▸ Text passage:
%%

Relative percentage, to increase or decrease the pitch. “+0%” is the normal pitch.

Less than “+0%” is a relatively lower pitch, and higher than “+0%” is a higher pitch. The Maximum pitch increase is “+50%”, and the lowest pitch is “-33.3%”.

Add the following prosody tag for pitch:

<prosody pitch="+1%">

Copy and then paste it just after the prosody rate tag:

First Character: Set Prosody Volume

Next, let’s add a prosody tag that manages the voice’s volume. The reason this one is important is because there may be a need to adjust a Polly voice’s volume relative to the other voices.

According to the SSML Reference documentation, there are two types of parameters for prosody volume:

Predefined values: silent, x-soft, medium, loud, x-loud.
Relative dB (decibals), to increase or decrease the volume. “+0dB” is the normal volume.
Less than “+0dB” is a lower volume, and higher than “+0dB” is a higher volume.

Add the following prosody tag for volume:

<prosody volume="+0dB">

Copy and then paste it just after the prosody pitch tag:

The voice and prosody tags are now complete for the first character variable, voiceTagsOne.

To proceed and work on the next voice, click “+Add Variable Set” in the Set box configuration.

Second character: Add SSML tags for variable voiceTagsTwo

Select variable {voiceTagsTwo} as shown below:

Begin working on the variable assignment for the second character

Rather than building out each individual voice tag, let’s copy and paste what we have for voiceTagsOne, and then edit it.

You can either copy from the Set block configuration, and then paste it into the field for voiceTagsTwo, or copy from here:

<voice name="Joanna"><lang xml:lang="en-US"><prosody rate="100%">
<prosody pitch="+1%"><prosody volume="+0dB">

if you copy and paste from the first variable name in the Set block, edit by changing the voice name from “Ivy” to “Joanna.”

%%

▸ Data rows:
%%

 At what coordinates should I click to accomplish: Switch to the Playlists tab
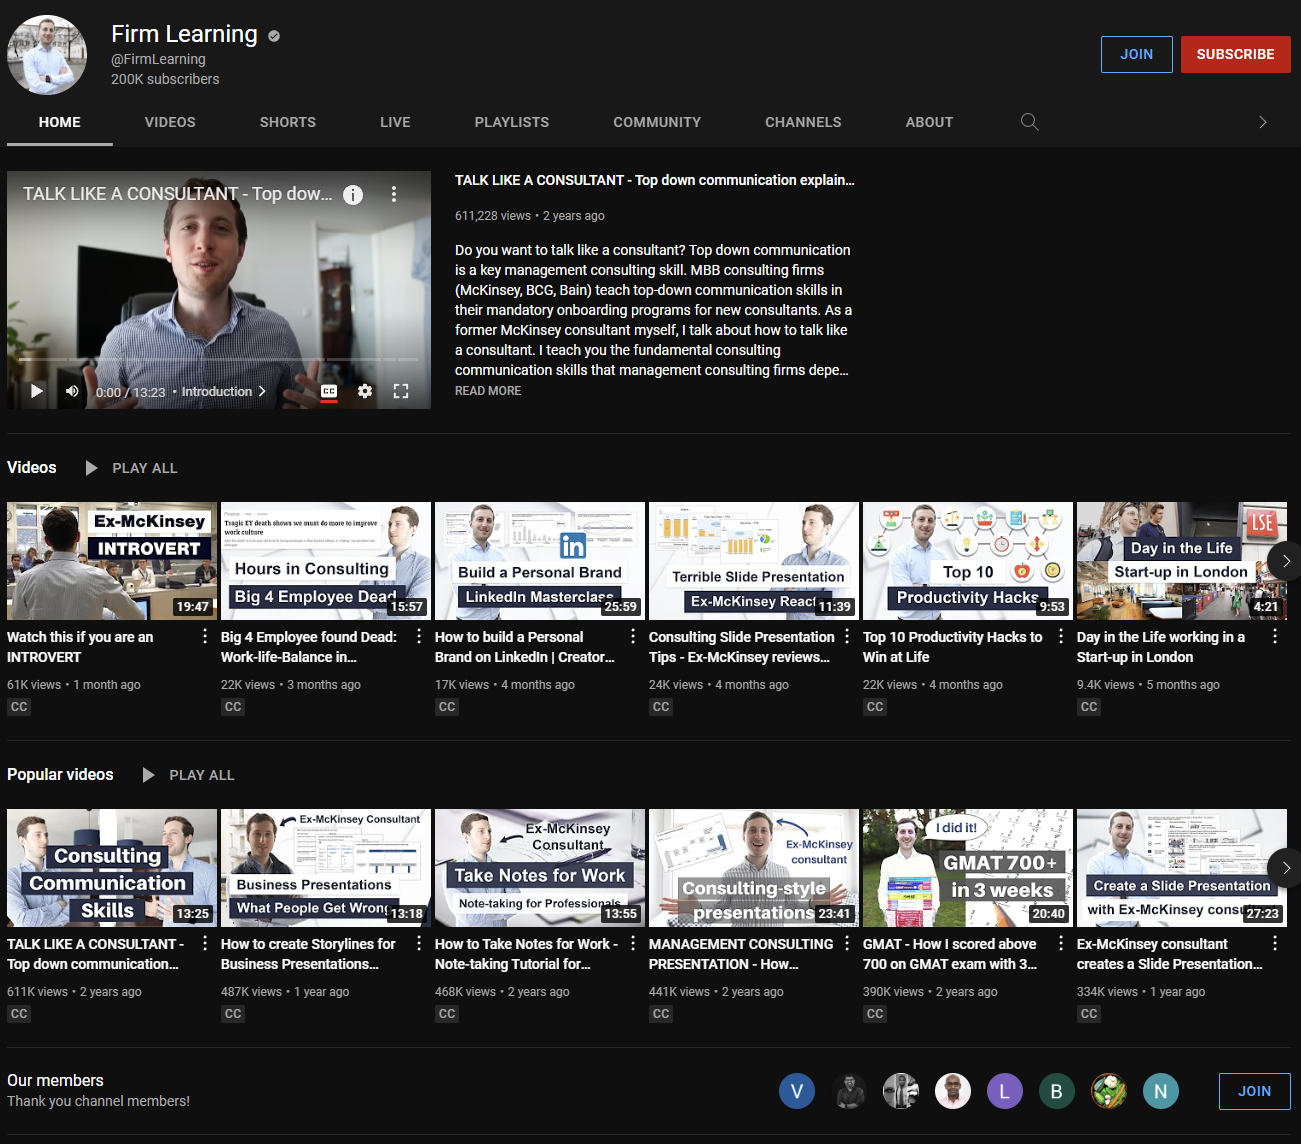point(511,122)
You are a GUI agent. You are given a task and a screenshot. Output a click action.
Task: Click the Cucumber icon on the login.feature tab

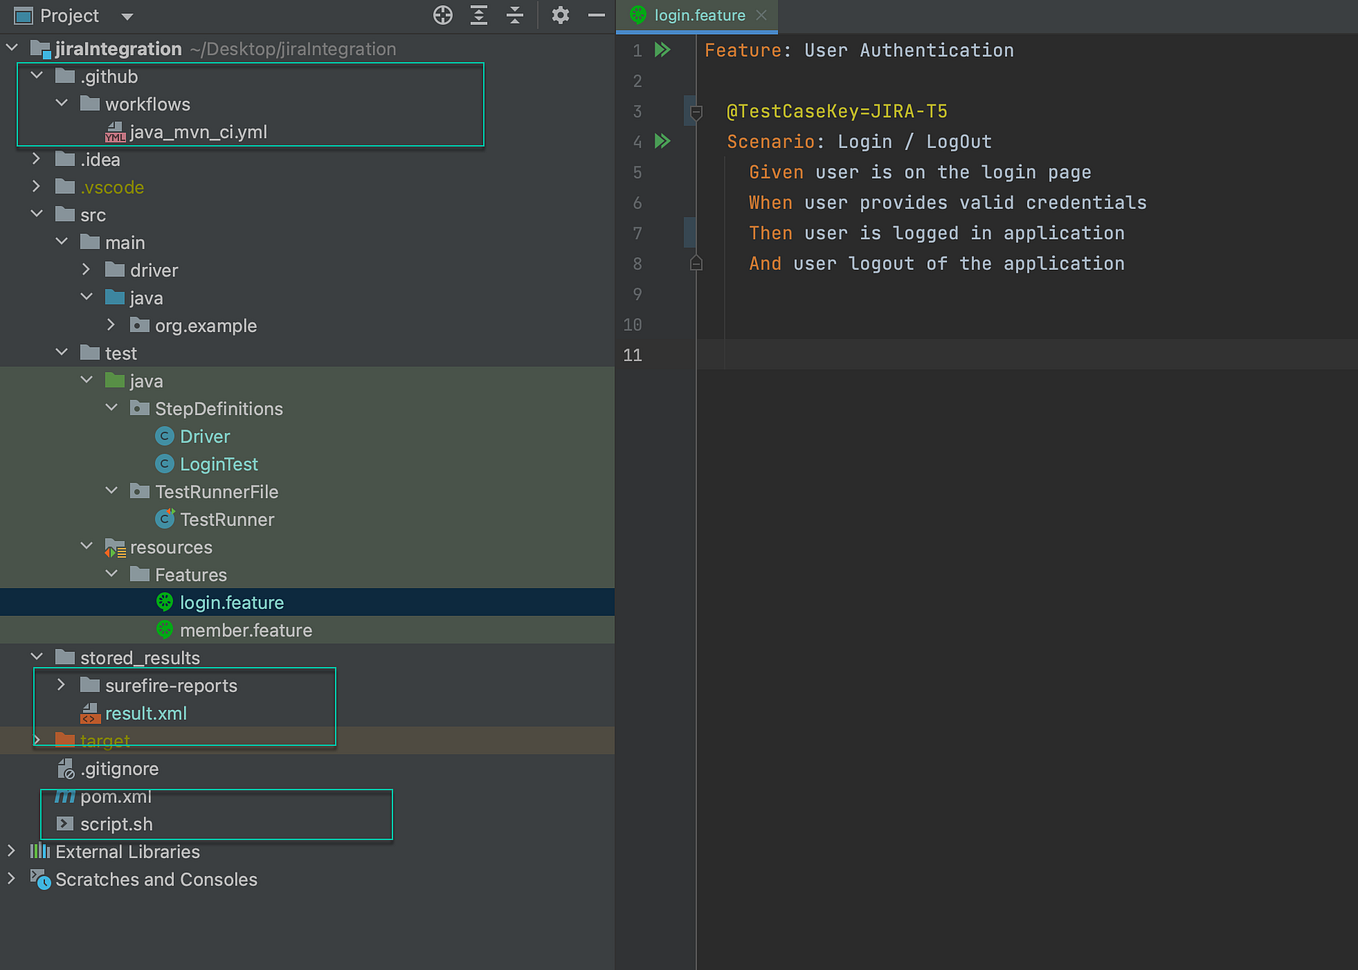pos(637,15)
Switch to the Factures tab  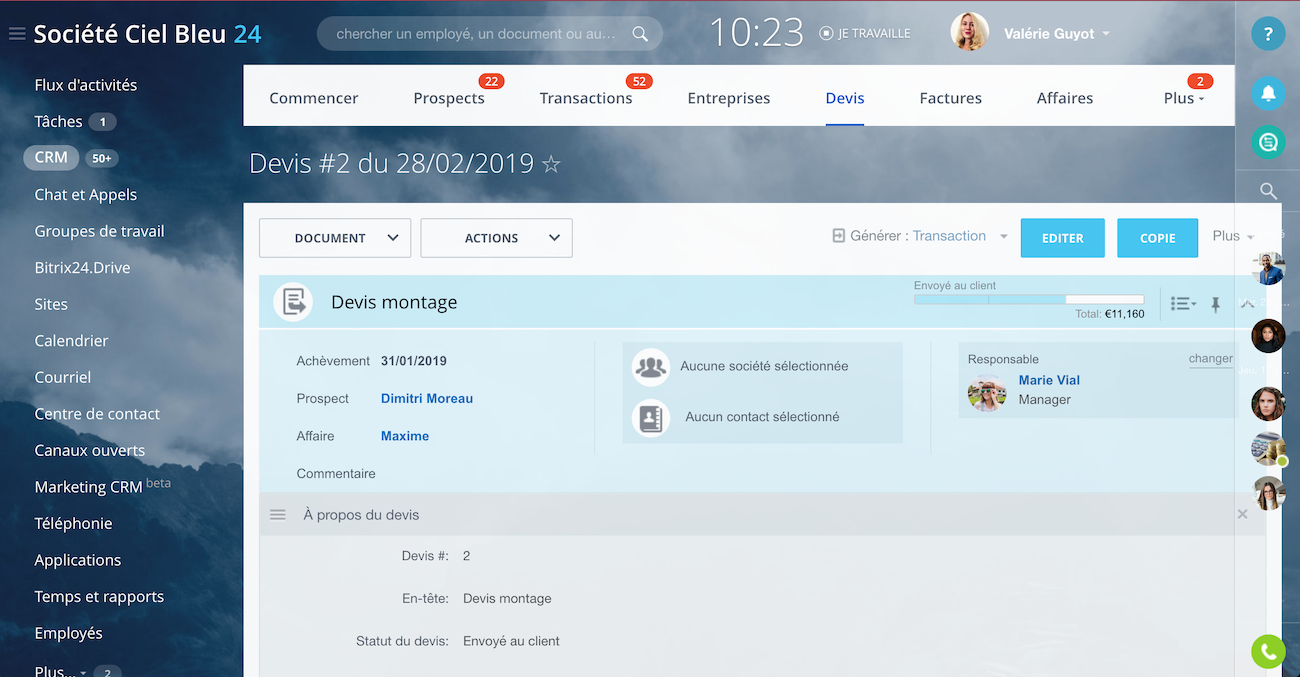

%%

▸ To do:
A. In the SSML voice-tag walkthrough, take everything from "Copy and then paste it just after the prosody pitch" down to "then edit it." and write it out again with "voiceTagsOne" changed to "voiceTagsA".
B. According to the SSML voice-tag walkthrough, what is the maximum pitch increase?
C. Resume the SSML voice-tag walkthrough after its last sentence.

▸ Response list:
A.
Copy and then paste it just after the prosody pitch tag:

The voice and prosody tags are now complete for the first character variable, voiceTagsA.

To proceed and work on the next voice, click “+Add Variable Set” in the Set box configuration.

Second character: Add SSML tags for variable voiceTagsTwo

Select variable {voiceTagsTwo} as shown below:

Begin working on the variable assignment for the second character

Rather than building out each individual voice tag, let’s copy and paste what we have for voiceTagsA, and then edit it.

B. "+50%"

C.
Assign SSML tags to the second voice variable

The second voice variable is now complete. You can proceed to add the values for the third character in a similar manner for voiceTagsThree.

Third character: Add SSML tags for variable voiceTagsThree

Again, you can either copy from the Set block configuration, and then paste it into the field for voiceTagsTwo, or copy from here:

<voice name="Brian"><lang xml:lang="en-GB"><prosody rate="100%">
<prosody pitch="+1%"><prosody volume="+0dB">

After pasting the values, edit by changing the Polly voice to “Brian.” However in this case Brian is a British voice. Change the lang SSML parameter from “en-US” to “en-GB”, so that Brian will maintain his pronunciation for all English-speaking regions.

Assign SSML voice tags for third voice variable

The third voice variable is now complete.

Add closing SSML tags for variable voiceTagEnd

This tag will be added to the end of the text being recited by the three Polly voice characters. A single tag can be shared by all of the voices if they are structured the same.

Closing prosody, lang and voice tags should be included to mirror the opening voice tags.

Add another variable set and select variable voiceTagsEnd. Add the following:

</prosody></prosody></prosody></lang></voice>

Add character names to the voice name variables

For the demo skill, add three more variable sets for the voice name variables, and assign the following names:

Brianna
Valerie
Tyler

These are the names of the characters in the skill.

Assign character names to voice name variables

After adding the three names, configuration of the Set block is now complete! After collapsing the Set block, your demo skill project canvas should now look similar to this:

In the next task, we will be working with a Speak block.

Task 4: Implement a Speak block

Now that we have configured a Set block to assign SSML tags and character names to a series of variables, it is now time to utilize them conversationally.

Our demo conversation will be in a series of steps within the Speak block. Each of our characters will speak, however Alexa will also narrate using her native voice. At the end of the mini-conversation, the user will be prompted with a question.

Let’s imagine we received a script for a scene from the writers. For our demo, it looks like this:

Demo Script
Level Six, Scene Four
Narrator: Our intrepid heroes, Brianna, Valerie and Tyler, are trying to figure out how to escape the haunted house.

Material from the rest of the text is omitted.